===== PASSAGE TO READ
Thanks to a range of factors, including increased customer expectations, as well as behavioural factors such as comparison shopping, basket and checkout abandonment rates are rising. 

A recent Forrester survey found that 88% of consumers have abandoned shopping carts, and named the top five reasons given by customers. 

The top five reasons for cart abandonment were: 

  1. High shipping costs - 44%
  2. Not ready to purchase - 41% 
  3. Price checking - 27%
  4. Price too high - 25%
  5. Wanted to save products for later - 24% 

Of course, providing clear delivery charges on product pages and elsewhere so that customers don't have to add items to the cart to find out total costs would be one improvement, and it also makes sense for retailers to make it as easy as possible for customers to resume their sessions on subsequent visits. 

However, most of the reasons quoted here have something to do with comparison shopping, and except for high shipping costs, there is little that retailers can do.
==========
===== ENTRIES PROVIDED
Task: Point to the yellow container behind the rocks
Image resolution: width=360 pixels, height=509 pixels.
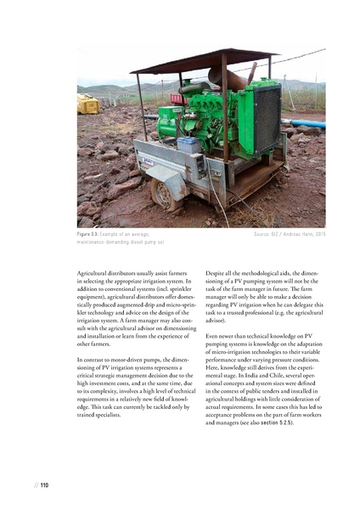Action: tap(88, 104)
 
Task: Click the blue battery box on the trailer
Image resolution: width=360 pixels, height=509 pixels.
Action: tap(188, 144)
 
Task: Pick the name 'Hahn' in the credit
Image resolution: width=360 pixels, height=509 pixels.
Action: tap(301, 232)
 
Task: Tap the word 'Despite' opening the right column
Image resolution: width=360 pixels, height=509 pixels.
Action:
==========
### REQUIREMENTS
A - Reproduce the passage on cart abandonment word for word, from "Thanks to a" up to and including "on subsequent visits.".
B - In the passage on cart abandonment, what share of consumers did the Forrester survey find had abandoned shopping carts?
Rely only on the passage on cart abandonment, not on outside knowledge.

### ANSWERS
A -
Thanks to a range of factors, including increased customer expectations, as well as behavioural factors such as comparison shopping, basket and checkout abandonment rates are rising. 

A recent Forrester survey found that 88% of consumers have abandoned shopping carts, and named the top five reasons given by customers. 

The top five reasons for cart abandonment were: 

  1. High shipping costs - 44%
  2. Not ready to purchase - 41% 
  3. Price checking - 27%
  4. Price too high - 25%
  5. Wanted to save products for later - 24% 

Of course, providing clear delivery charges on product pages and elsewhere so that customers don't have to add items to the cart to find out total costs would be one improvement, and it also makes sense for retailers to make it as easy as possible for customers to resume their sessions on subsequent visits.

B - 88%